The show itself was okay, although I don't know why it was labeled as "suitable for all ages" when there was some swearing that kids should not hear. I mean the kind of words that get bleeped out on television. But that was Disney-innocent next to the language I heard on the train ride home.
Granted, we left the city late at night. But I don't think that really allows for the three men, laughing loudly over their bottles of beer, using the public transportation to vent the ugliest words I've heard in a very long time. I am okay with a little profanity, used in the necessary places. I can handle a little more than that, as it's hard to avoid in public. What I can't handle is over an hour straight of three probably drunk grown men belittling women (including their wives) in disgusting terms, speaking loudly about sex, and incorporating DEFCON 1 and 2 level curse words in every sentence. That was not an exaggeration, I am sad to say. I paid attention as these grown, married men invoked a mountain of manure and enough F-bombs to shame the London Blitz. Meanwhile I'm trying to shield my sister, a tender-hearted, sweet girl who ached with every word.
I'm a writer, and that means that I believe words have power. The right words in the right circumstances can change a life, and the wrong ones can cut a heart as deftly as any knife. What I heard, both the words and the meaning, from men that are old enough to know better were ugly and painful. Their power was terrible. Mine is a mostly grown-up family. But we could have been a family with young children, up late after seeing Aladdin or Matilda. Imagine the cruel power of those words unleashed on them.
I'll try to keep this post from getting too long. Suffice it to say, I've been soured on New York City because I went there and everywhere I went I saw people acting far below their capacity, portraying themselves in shallow, ugly terms when they could be more. I've been seeing this more and more (what is going on in Baltimore?!) and it's worn on me.
More and more, I feel like Diogenes. I'm looking for honest people and coming up short. I'm looking for heroes and I can find so few. My definition of "hero" is not very exclusive:
A hero is someone who accepts the responsibilities of doing the right thing without demanding the rights.
This means that a hero does the right thing because it's the right thing, not because he/she will get some kind of benefit from it. A hero does it even if it will set them back in their goals. A hero doesn't demand that he/she get special treatment. A hero quietly and honestly lives up to their high expectations for themselves.
I'm seeing fewer and fewer people like this. They're not gone, but the lack is too obvious to me. I wonder if this absence is why Marvel is doing so well now; people crave the presence of heroic people who can be counted on to speak gently and fight for what they believe in. I am also writing my own heroes, trying to fill that space.
But that's a blog post for a different time. For now, I will lift my lantern and keep searching.

REQUIRED WORK ▸
a: According to the blog post, whom did the writer try to shield during the train ride home?
b: Write out the stretch of the blog post from "I'm seeing fewer" through "fill that space.".
The listing comes from a different source than the blog post.

DATASET SECTION ▸

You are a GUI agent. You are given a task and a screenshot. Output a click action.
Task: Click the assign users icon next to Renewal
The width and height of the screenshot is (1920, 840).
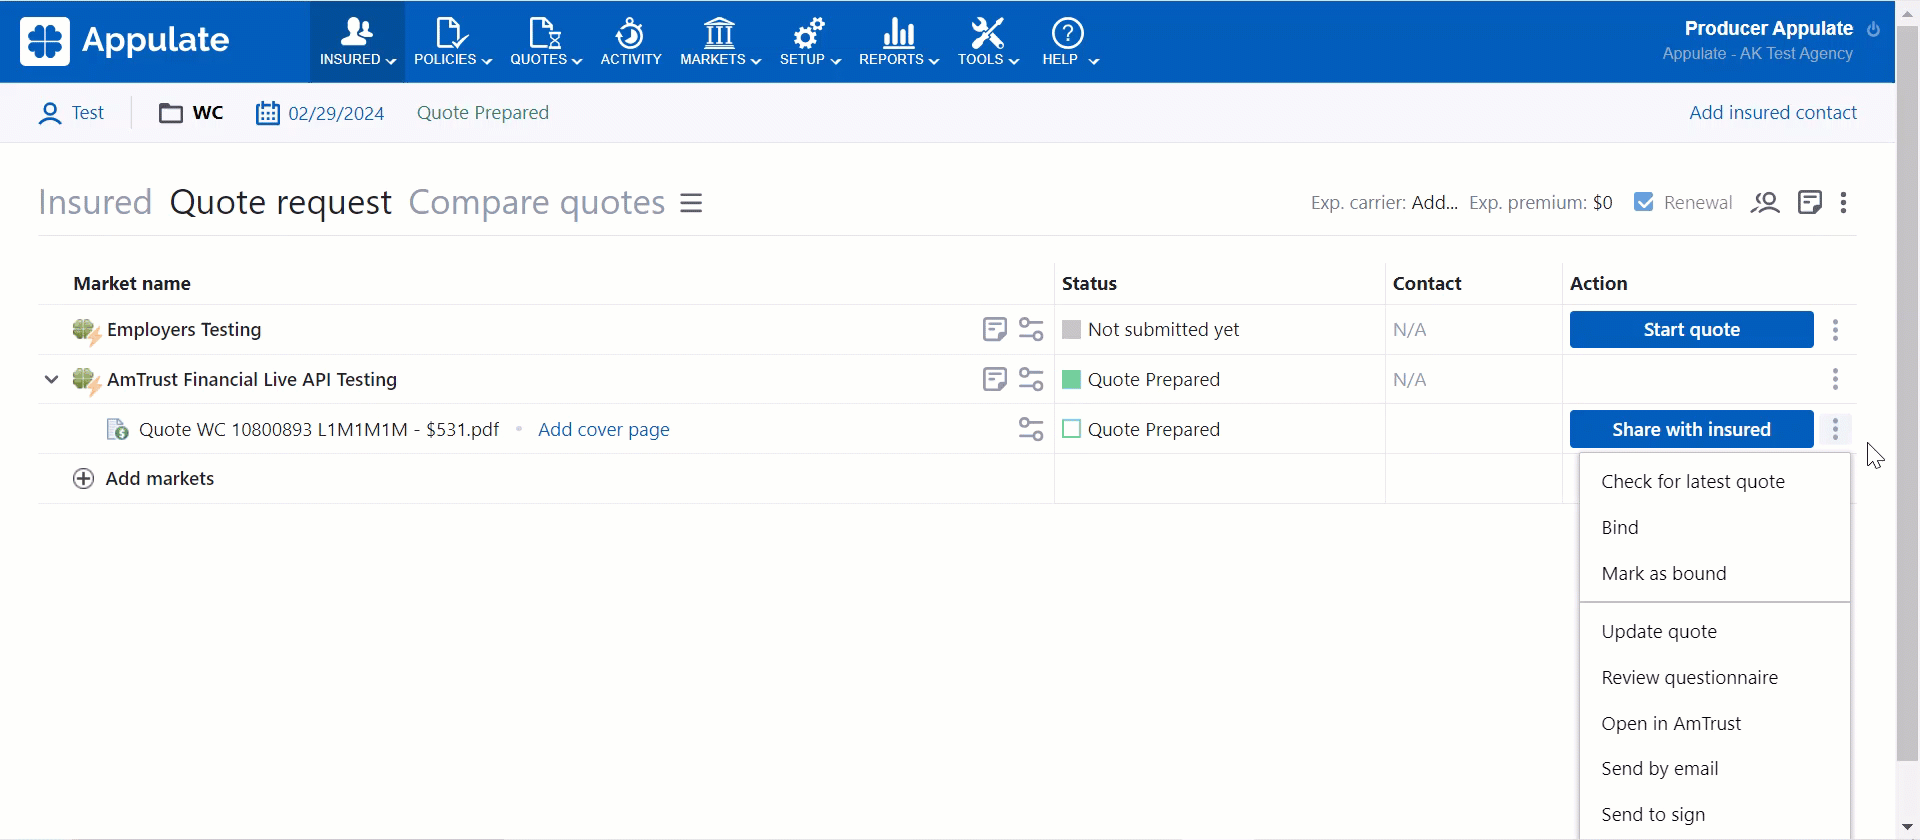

EXERCISE ANSWERS ▸
a: The writer's sister.

b:
I'm seeing fewer and fewer people like this. They're not gone, but the lack is too obvious to me. I wonder if this absence is why Marvel is doing so well now; people crave the presence of heroic people who can be counted on to speak gently and fight for what they believe in. I am also writing my own heroes, trying to fill that space.